▶ **Task brief**
Where the records below show a line containing "The height and width of the screenshot is (758, 1502).", start copying; end with the line containing "Toggle YTD column sort arrows", and copy it too.

▶ **Given information**
---
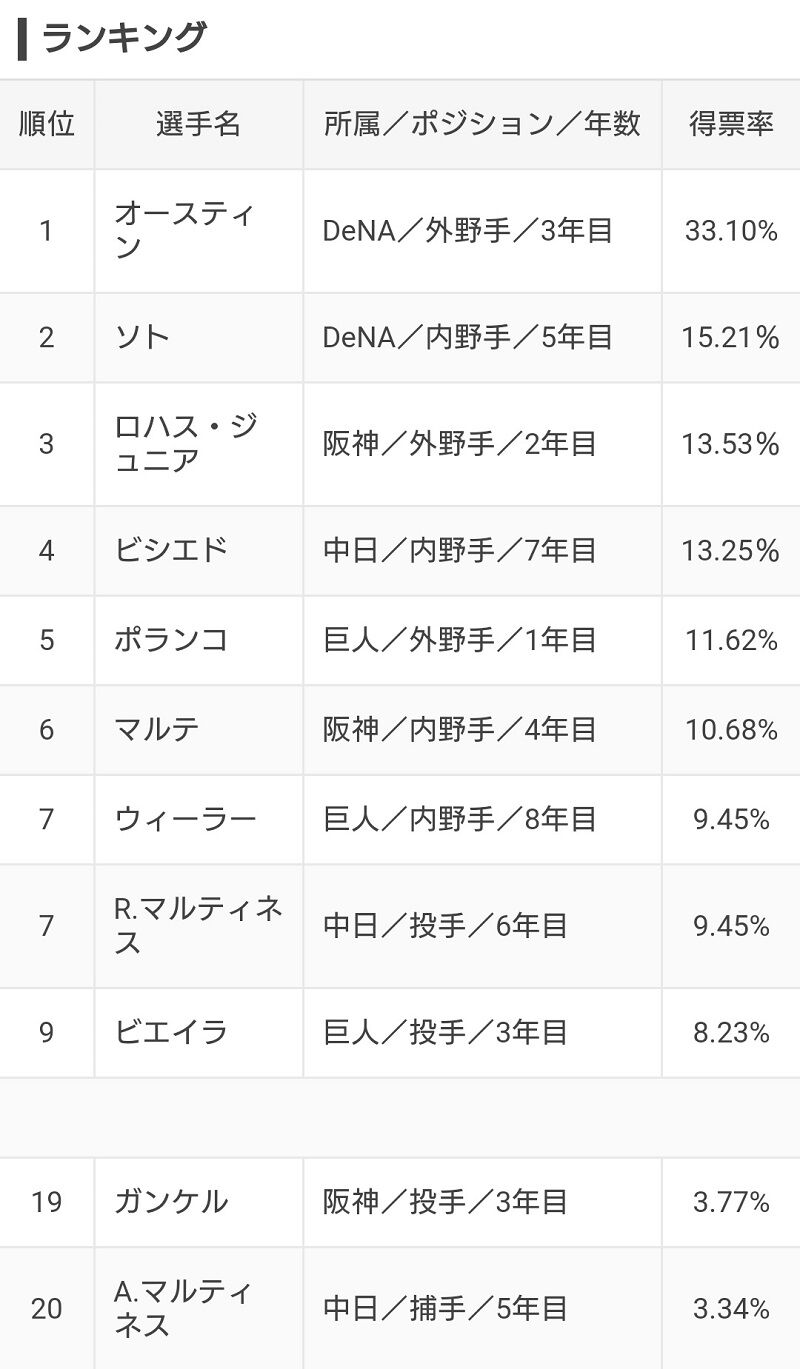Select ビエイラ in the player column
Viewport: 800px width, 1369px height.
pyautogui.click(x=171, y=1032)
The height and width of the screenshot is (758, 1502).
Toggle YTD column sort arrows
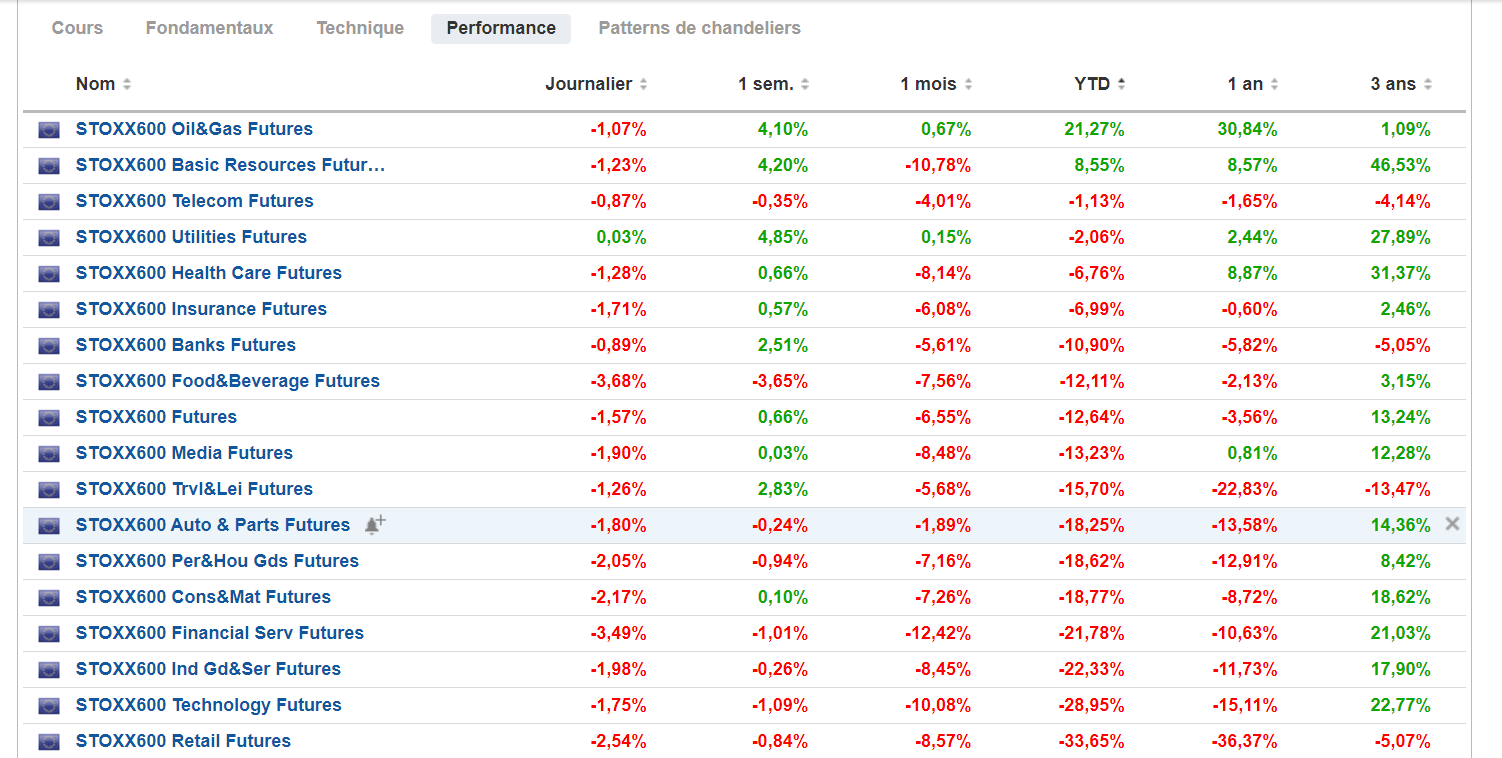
---
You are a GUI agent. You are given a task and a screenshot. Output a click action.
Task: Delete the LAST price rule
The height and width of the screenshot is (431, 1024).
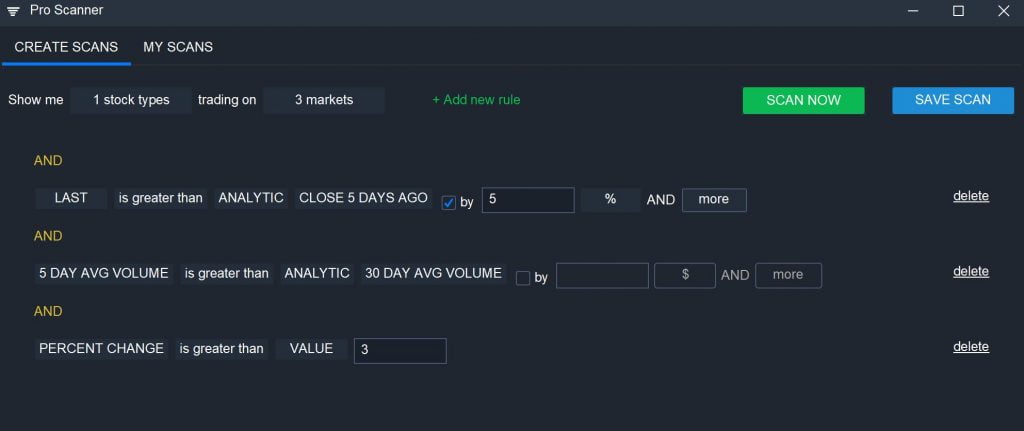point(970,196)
---
▶ **Task output**
The height and width of the screenshot is (758, 1502).
Toggle YTD column sort arrows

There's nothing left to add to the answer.